An insightful new article was posted today on the blog of Dreyfus & associés, concerning the effects of a Brexit on trademarks and patents.
The consequences of a Brexit on trademarks and patents
-“If ever there were to be a “Brexit”, both British and European intellectual property title holders would suffer alike.” –
On June 23rd, 2016, UK citizens will vote on whether or not to remain part of the European Union. In case of a Brexit, the United Kingdom will have to leave the European Union within the next two years.
Whilst we are currently witnessing a harmonization of European patents and trademarks, a Brexit would have a significant impact on intellectual property law in Europe. If ever there were to be a “Brexit”, both British and European intellectual property title holders would suffer alike.
What are the implications for trademark owners?
The new EU Regulation No 2015/2424 regarding Community trade marks, which entered into force on March 23rd this year, brought about certain amendments; in particular, it changed the term “Community trade mark” to “European Union trade mark”. The European Union trademark, the only one of its kind in existence for the protection or trademarks across 28 member States of the European Union, will be significantly affected if a Brexit were to occur. In fact, the Regulation will no longer have any legal effect in the United kingdom.
The current holders of European Union trademarks would lose their rights to a trademark in the United Kingdom. Entities wishing to register a European Union trademark would not benefit from the automatic protection of their trademark in the United Kingdom. Consequently, they would need to file two trademark applications: one for the European Union trademark before the EUIPO and a specific application in the United Kingdom before the IPO. An application therefore may be a domestic one but can also be made on the basis of an international trademark.
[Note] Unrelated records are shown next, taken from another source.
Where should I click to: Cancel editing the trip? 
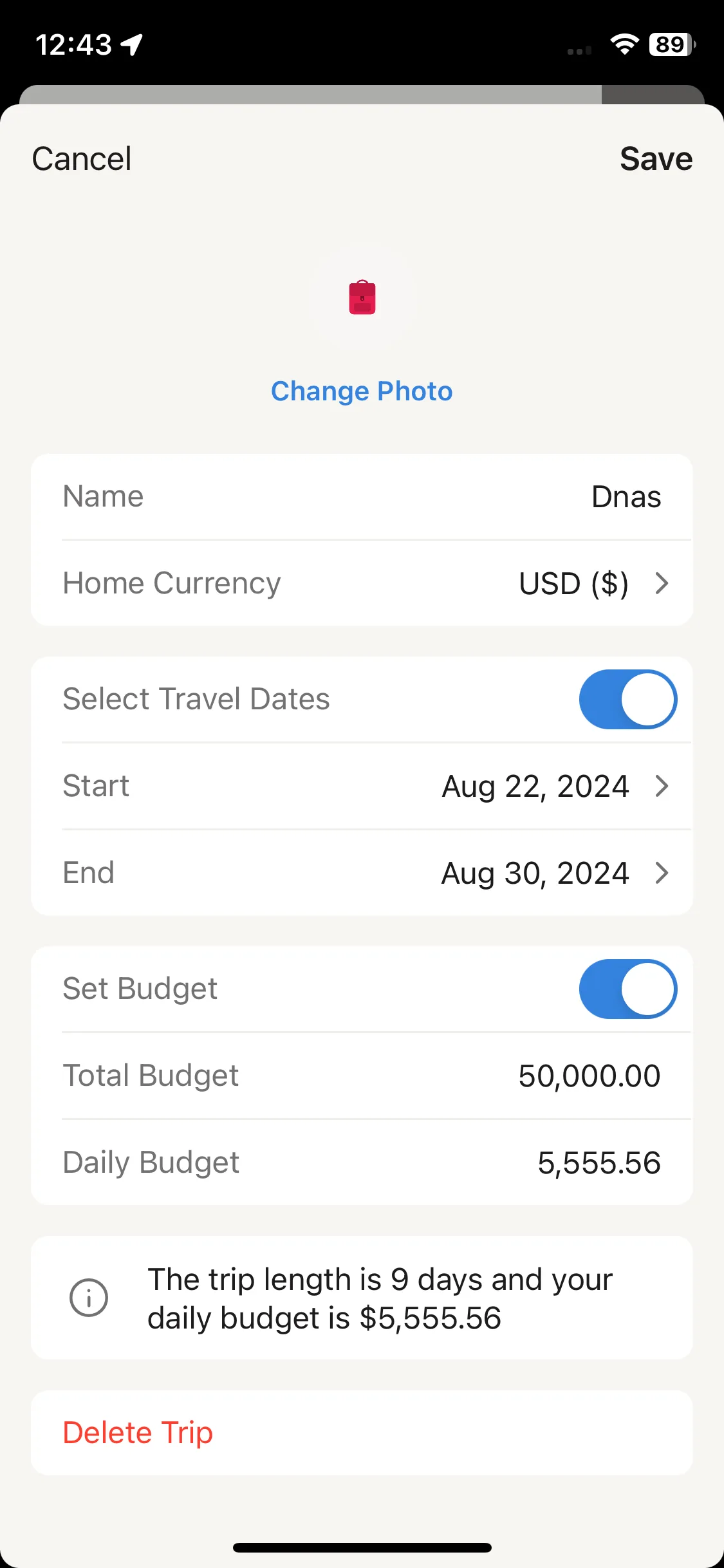pyautogui.click(x=82, y=158)
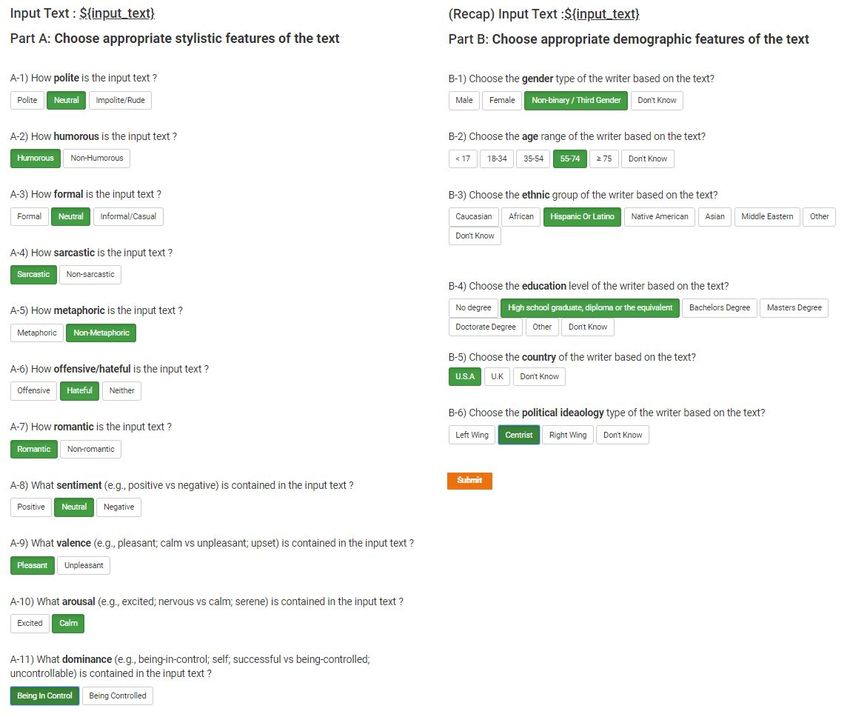This screenshot has width=850, height=717.
Task: Choose Right Wing political ideology
Action: pos(568,435)
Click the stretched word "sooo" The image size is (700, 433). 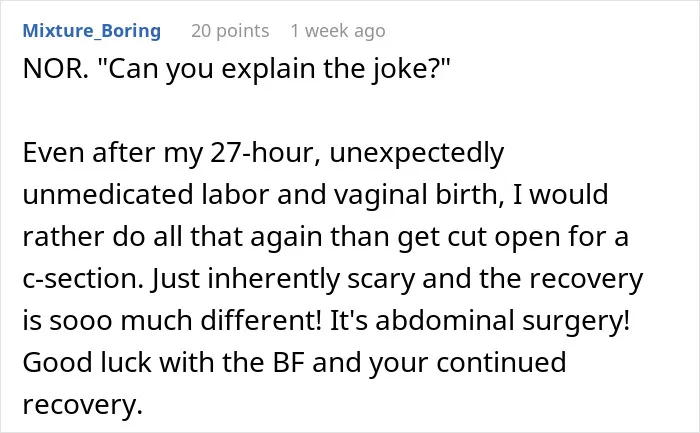(80, 321)
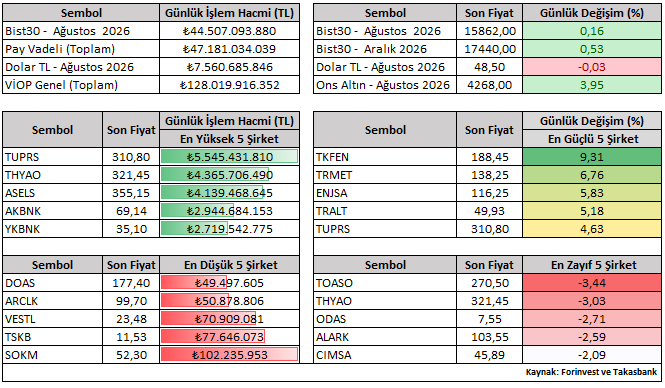This screenshot has width=665, height=388.
Task: Click the DOAS volume bar ₺49.497.605
Action: (x=229, y=283)
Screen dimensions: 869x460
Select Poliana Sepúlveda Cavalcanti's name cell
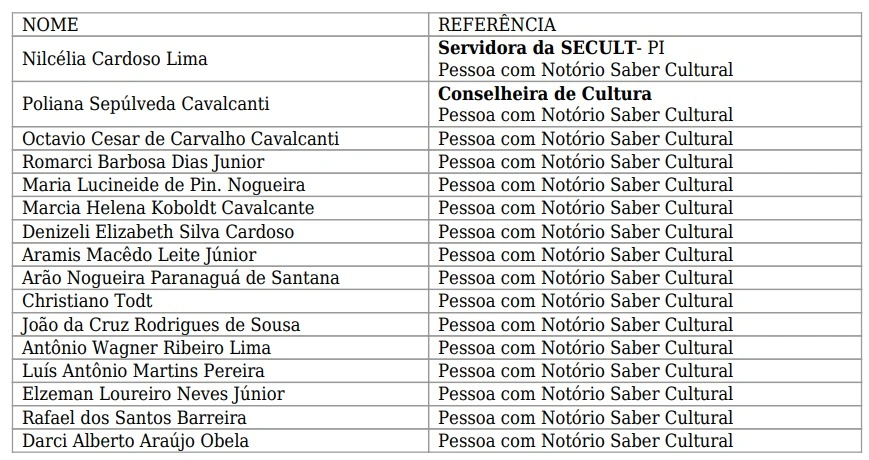click(x=145, y=104)
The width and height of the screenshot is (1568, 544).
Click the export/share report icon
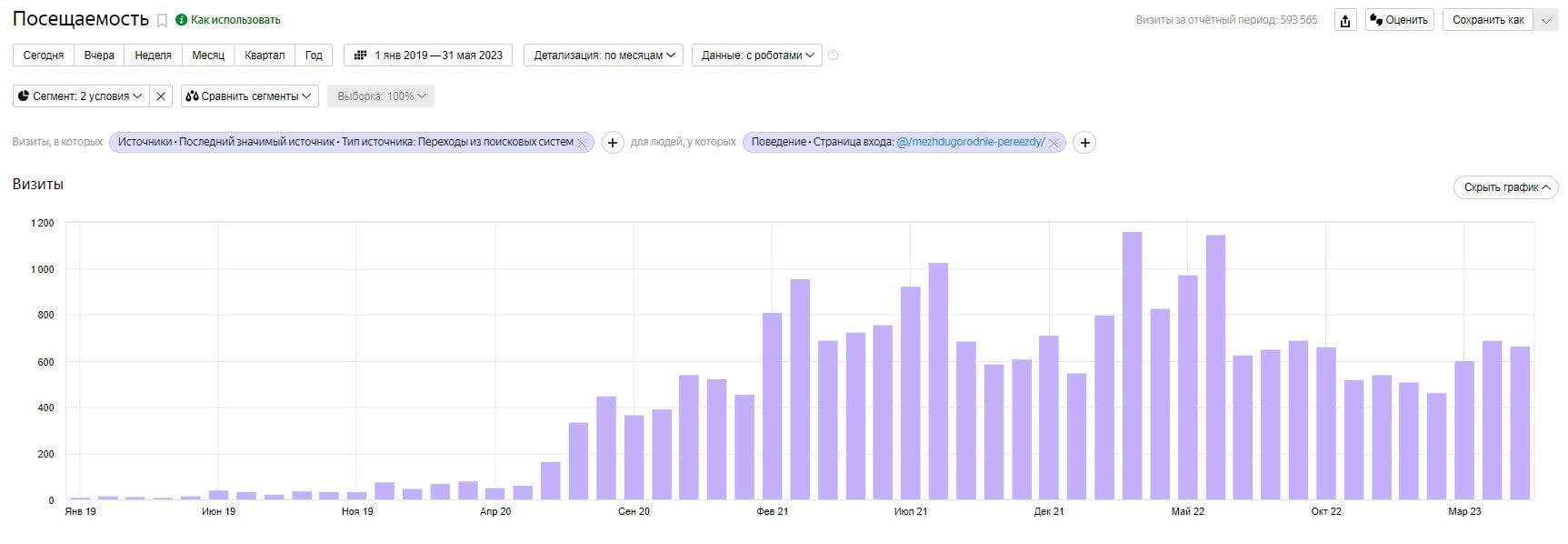pos(1345,20)
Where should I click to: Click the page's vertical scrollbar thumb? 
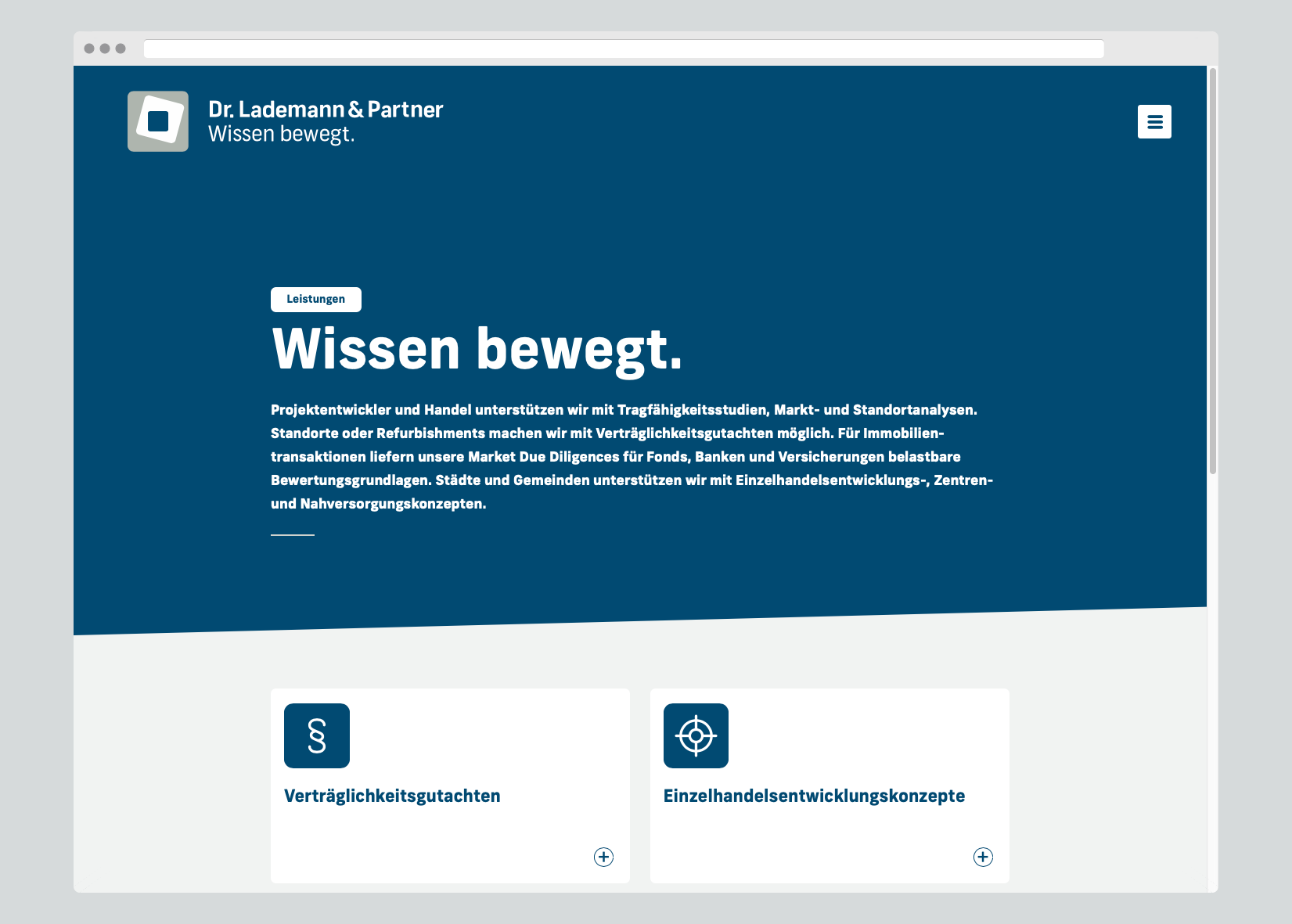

In order to appease potential case law divergence, Council Regulation (EC) No 40/94 of 20 December 1993 on the Community trademark (CTM), imposed an obligation on each Member State to designate courts at both first and second instance who would have jurisdiction in cases of community trademark infringement. In the event of aBrexit, the European Union trademark courts in Britain would no longer have that jurisdiction.
What are the consequences for patents?
On the one hand, if Britain were to eventually leave the EU, the European patent with unitary effect would no longer apply to the United Kingdom given that one of the conditions of the effect, is to be a Member State.
Despite this, there are two possible scenarios for the Unified Patent Court (UPC) if the British vote in favor of a Brexit. The first, is the setting up of the UPC without the United Kingdom being part of it. The second and less likely scenario, is that the United Kingdom’s exit from the European Union in turn, prevents the implementation of the JUB.
For the UPC to be set up, the agreement signed by 25 countries had to be ratified by at least 13 countries and mandatorily by France, Germany and the United Kingdom. Italy would therefore replace the United Kingdom since it is the country with the highest number of valid European patents in 2012 after Germany, France and the United Kingdom. An addendum to the agreement will therefore be required. Even where the United Kingdom did leave the EU, it is unlikely that this would prevent the setting up of the UPC: rather, its entry into force would be simply delayed throughout the EU.
What are the consequences for trademark and patent licenses?
The jurisdiction covered by licenses for intellectual property rights will also be affected if the United Kingdom leaves the EU. This is an issue of contract interpretation. Parties should ensure that licenses still cover the same territory and thus include the United Kingdom. This also applies to co-existence or franchise agreements.
A change to the principle of the exhaustion of rights
Moreover, we must not forget that if the United Kingdom leaves the EU, the scope of the exhaustion rule would also be amended. According to the exhaustion doctrine, goods can freely move across the territory of the EU or the EEA after an initial trading in the market made by the rights holder or with his consent. Consequently, the owner of a trademark or patent would not be able to oppose the use of any patent or trademark for goods which have been traded for the first time in the EU or EEA with his consent. If the UK were to leave the EU as well as the EEA, trademark and patent owners could prohibit the export of UK goods to Europe and vice versa.
Transitional Mechanisms for European trademarks
In order to ensure the protection of existing EU trademarks, the implementation of transitional mechanisms is essential. In light of the uncertain legal consequences, certain companies will register trademarks both on a domestic and European level so as to ensure maximum protection.
At present, it is possible to convert the registration of a European trademark to a domestic one (Articles 112-114 of Council Regulation (EC) No 207/2009) but the above requires a reconsideration of the application process and payment of taxes.
Additional legal consequences
Other legal consequences, going beyond intellectual property can be expected.
By leaving the European Union, the United Kingdom would no longer have a representative in the European Parliament nor in the European Council, and there would no longer be a British judge in the Court of Justice of the European Union (CJEU). EU legislation and the CJEU’s cases would inevitably be affected by a Brexit.
While this is an extreme scenario, alternative arrangements can of course be considered, such as the negotiation of special arrangements through the European Economic Area (EEA), the European Free Trade Association (EFTA) or the World Trade Organisation (WTO).